В Михайловском театре премьерами балетов "Na Floresta" ("В лесу") и "Invisible" ("Невидимое") Начо Дуато завершил свой петербургский период творчества, начатый в 2011 году. Теперь хореографа, который, признаемся, провел на берегах Невы не самые худшие годы, ждет Берлин. Путь в Германию проложен через "Лес", там, где обитает нечто "Невидимое". Сквозь хореографические заросли пробиралась ОЛЬГА ФЕДОРЧЕНКО.
Балет "Na Floresta" ("В лесу") — одно из классических произведений Начо Дуато, щедро оценен в танцевальном мире и благосклонно принят в России. 20-минутный импрессионистский танцевальный коллаж варьирует тему прихотливой изменчивости. В нем — капризные смены настроений и танцевальная раскрепощенность, тонкая нюансировка эмоциональных оттенков и некоторая прямолинейность композиционного решения. Перемещения танцовщиков непредсказуемы, словно игра солнечных бликов на поверхности воды. Танцевальная меланхолия то подкрепляется флегматичным неспешным кружением, то сметается ликующим холерическим presto — вариацией в исполнении Сабины Яппаровой. Наверное, она и есть та балерина, ради которой господину Дуато и следовало приехать в Санкт-Петербург. И вполне вероятно, когда в далеком будущем спектакли Дуато сойдут с театральных афиш, в Северной столице их будут еще долго вспоминать как "те самые балеты, в которых так великолепна была Сабина Яппарова".
"Invisible" ("Невидимое") стало мировой премьерой. Наверное, символично, когда хореограф дает такое название своему последнему балету, сочиненному в Санкт-Петербурге и для этого города. Эта постановка может рассматриваться и как последний поклон испанца городу на Неве, и как его прощальный подарок, и как некий скрытый намек: несмотря и на вроде бы благополучный и радушный прием его творчества, господин Дуато все же так и остался в этом городе невидимкой. Балет чуть фантасмагоричен, чуть эротичен, а временами даже тень Бориса Яковлевича Эйфмана маячила.

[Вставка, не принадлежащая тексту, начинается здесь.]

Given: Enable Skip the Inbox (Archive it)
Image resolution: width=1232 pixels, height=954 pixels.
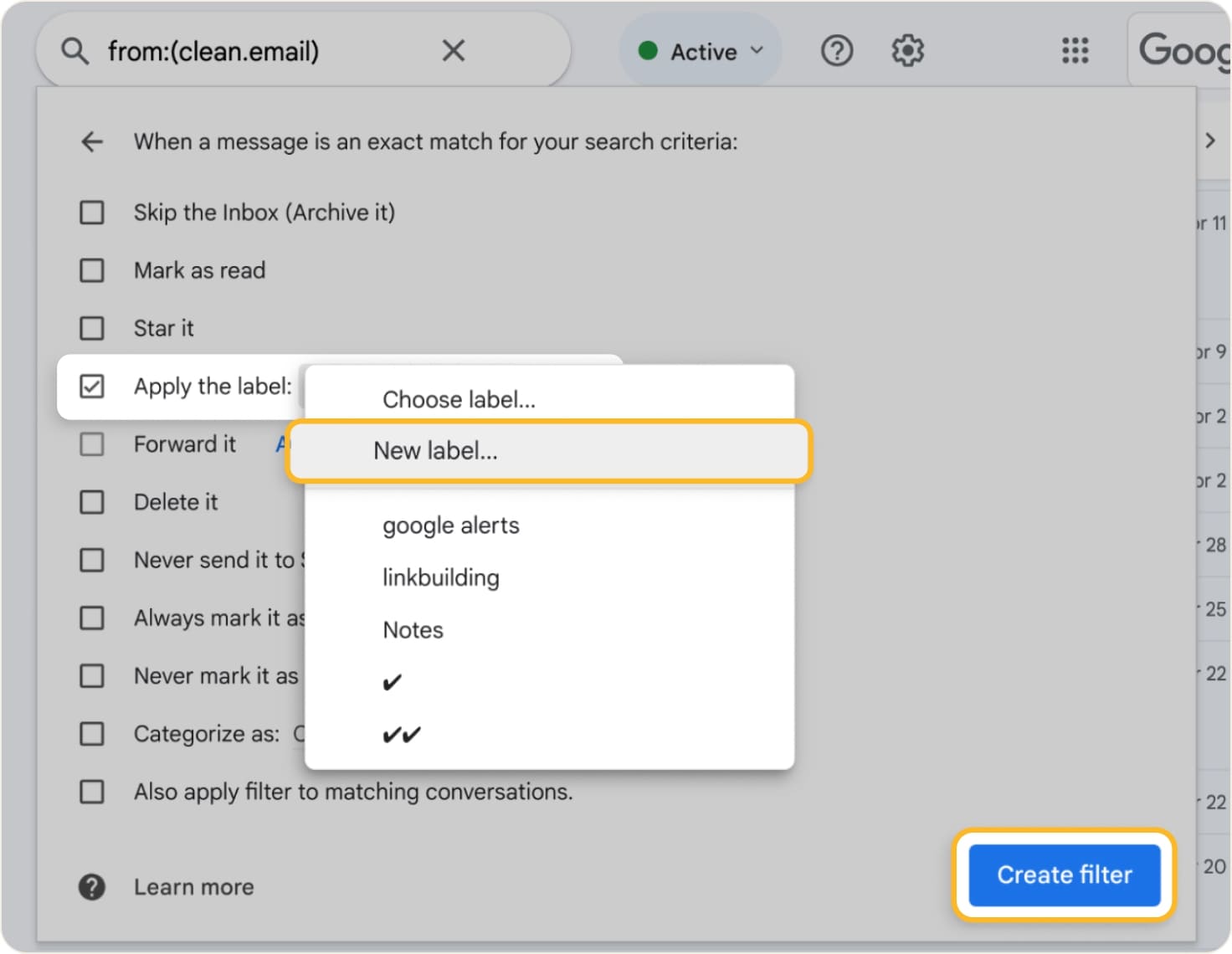Looking at the screenshot, I should [x=91, y=212].
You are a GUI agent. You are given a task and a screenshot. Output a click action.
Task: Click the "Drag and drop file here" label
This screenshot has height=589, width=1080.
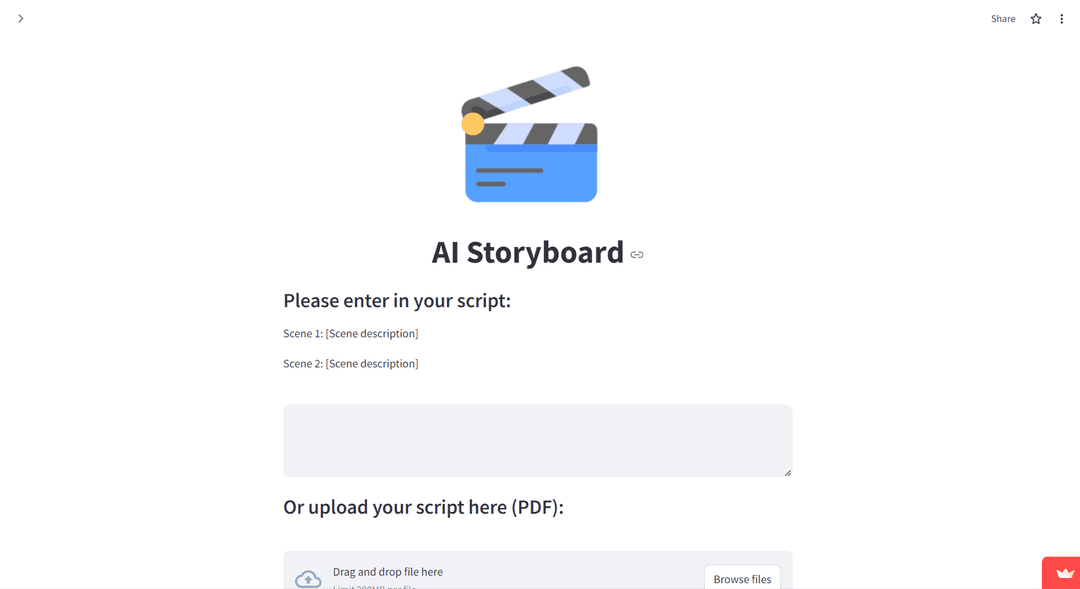click(x=388, y=572)
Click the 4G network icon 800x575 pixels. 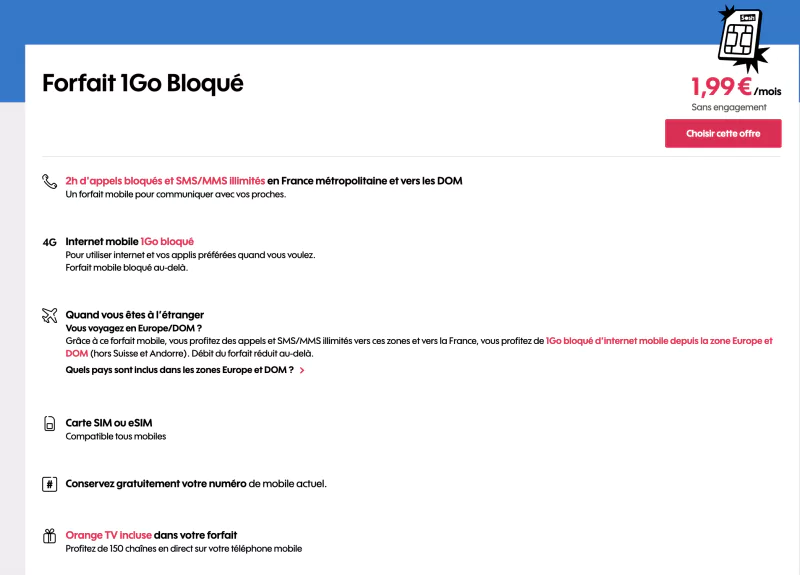tap(49, 242)
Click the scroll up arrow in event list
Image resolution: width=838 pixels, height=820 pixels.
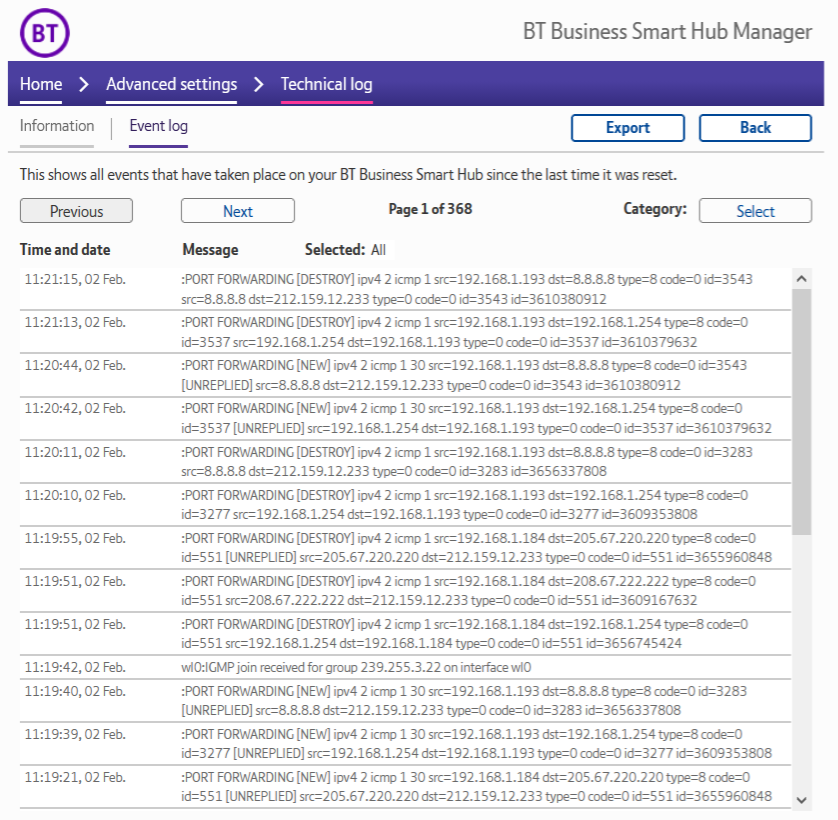tap(801, 277)
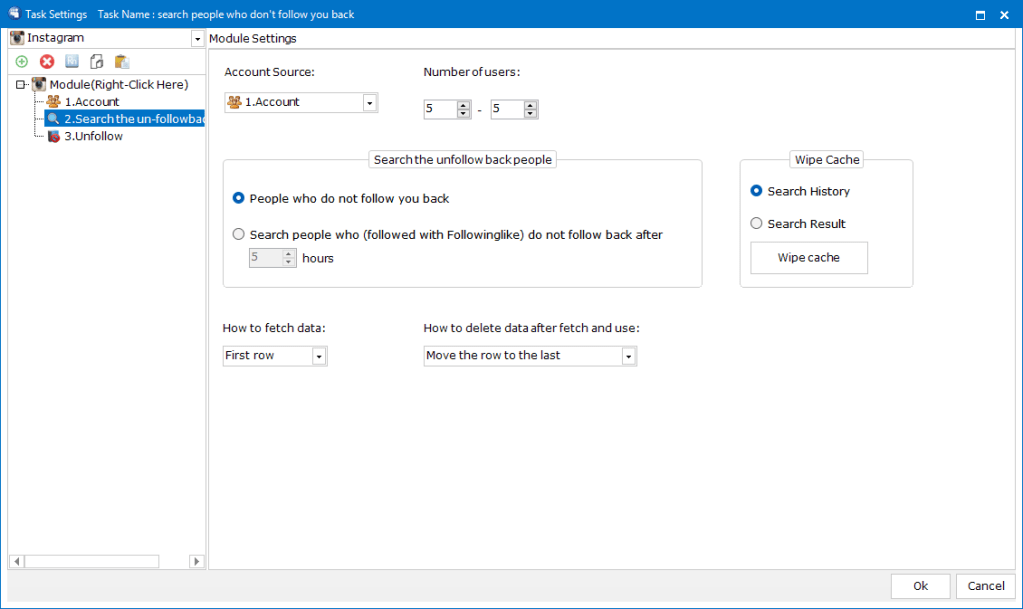Image resolution: width=1023 pixels, height=609 pixels.
Task: Confirm settings with the Ok button
Action: (920, 586)
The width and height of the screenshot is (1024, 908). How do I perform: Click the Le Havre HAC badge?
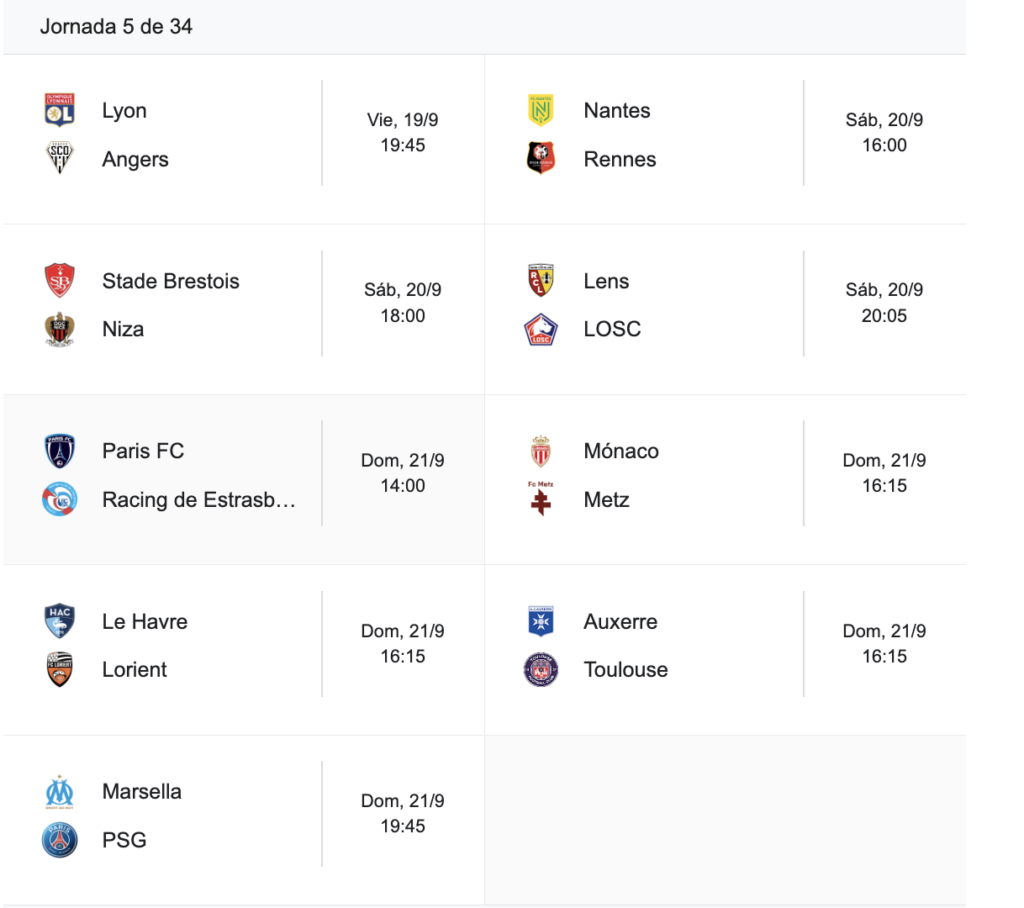click(60, 621)
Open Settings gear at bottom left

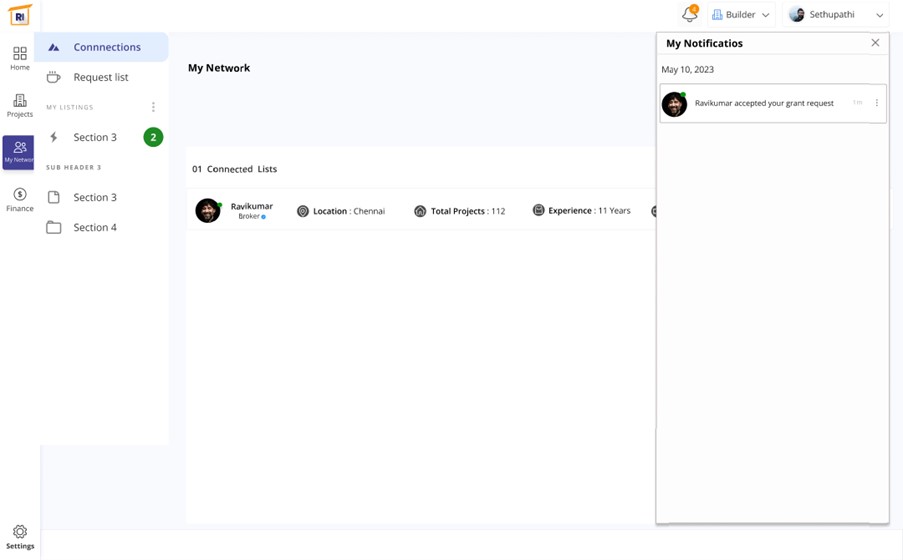click(19, 537)
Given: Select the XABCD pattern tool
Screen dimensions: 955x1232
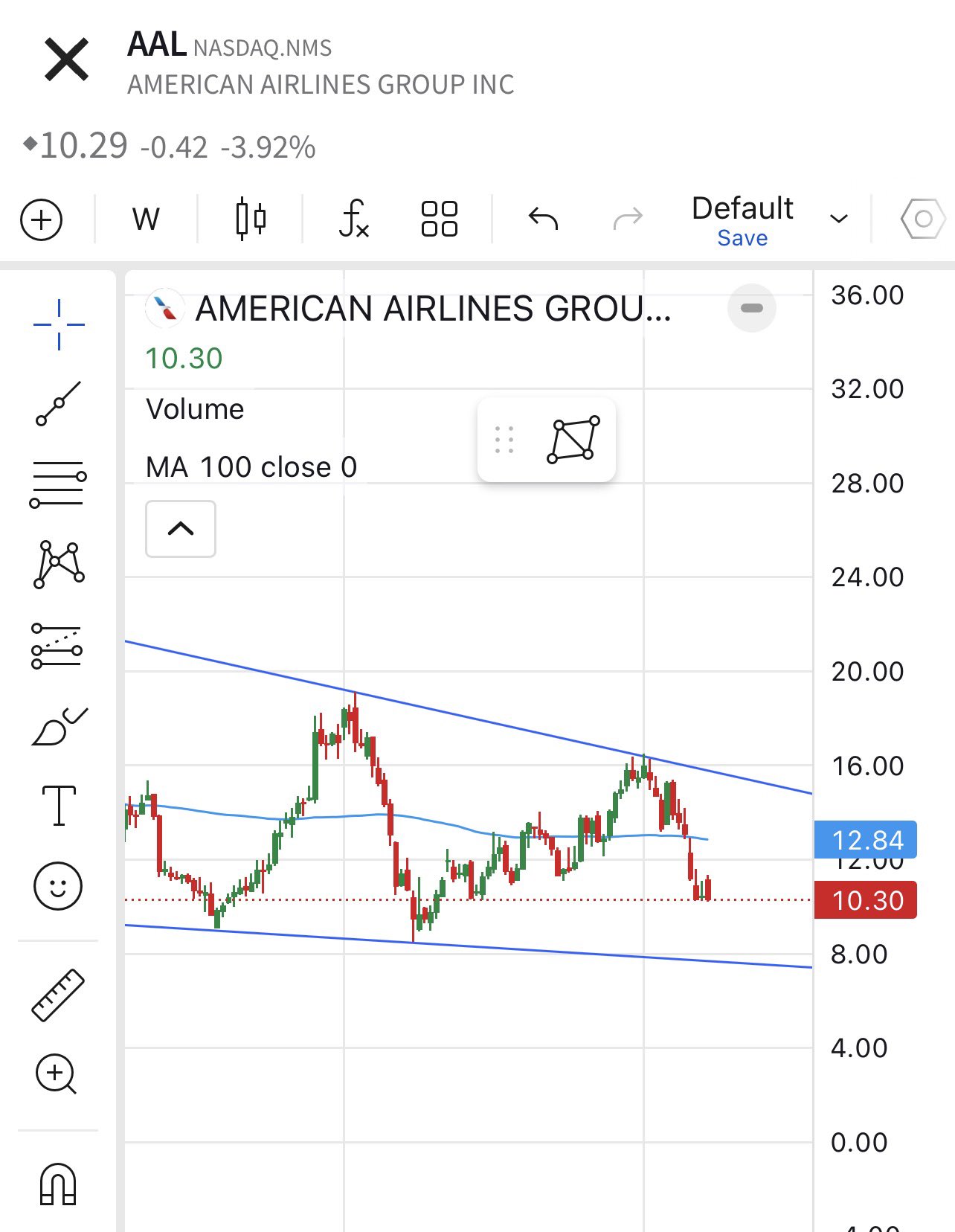Looking at the screenshot, I should (x=59, y=564).
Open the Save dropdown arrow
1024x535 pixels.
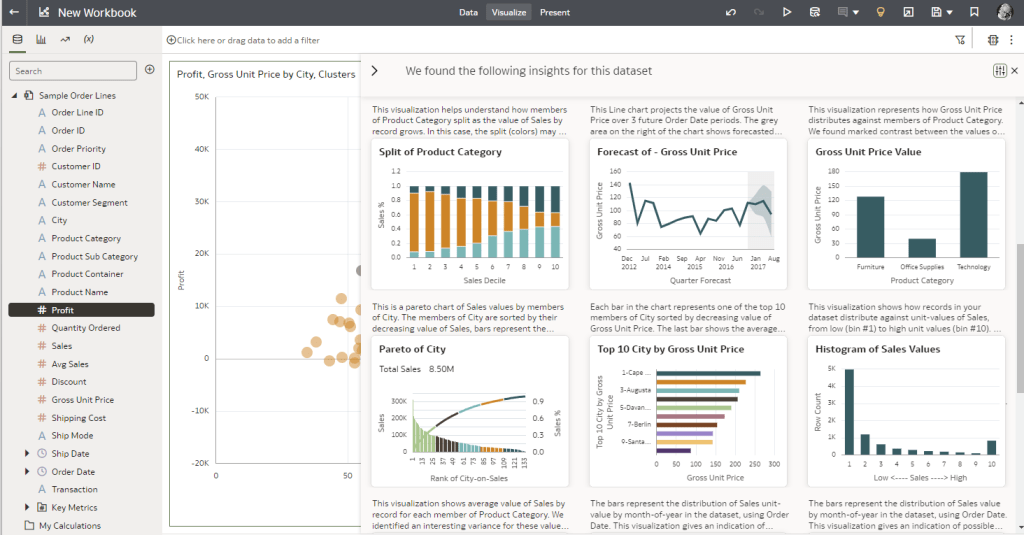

"Невидимое", несмотря на название, имеет вполне видимое воплощение — вышедшую вскоре после рождения дочери и женственно округлившуюся Ирину Перрен. Впрочем, что это госпожа Перрен, можно понять только из программки, ибо исполнительница в лучших экспрессивных традициях закрывает лицо длинными волосами. Это Нечто то жалобно, то требовательно, то временами даже кровожадно гуляет по некоей местности и пытается обратить на себя внимание. Но все происходит как в анекдоте: "Доктор, меня все игнорируют..." — "Следующий!" Потому что шести парам, что нежно воркуют по темным углам, Нечто совершенно незаметно, в их танцах торжествует оптимизм с легкой долей интеллигентской рефлексии. Милые барышни в кисейных платьицах порхают беззаботными стайками — ни дать ни взять кордебалет "Барышни и хулигана". В жестких противостояниях Нечто с заблудившимся в темных аллеях молодым человеком веет садоэротизмом зрелого Эйфмана времен "Чайковского", особенно когда Нечто сумрачно проползает под ногами юноши. Но все старания напрасны, Нечто как было невидимым, так и осталось. Поэтому, наверное, оно так сильно и дрожит в финале: от обиды (не пустили в общий хоровод) и от холода человеческого невнимания и непонимания.
Возможно, в этом по-своему трогательном, хотя и парадоксальном образе господин Дуато, подобно Растрелли на фасаде Строгановского дворца, оставил петербуржцам на память свой автопортрет. С него взирает на нас художник, чуть наивный и одинокий, стремящийся к полноценному общению, в чем-то загадочный и суровый, но в глубине души добрый и, возможно, счастливый. Ибо Ирина Перрен, познавшая счастье материнства, просто не может быть воплощением мирового зла.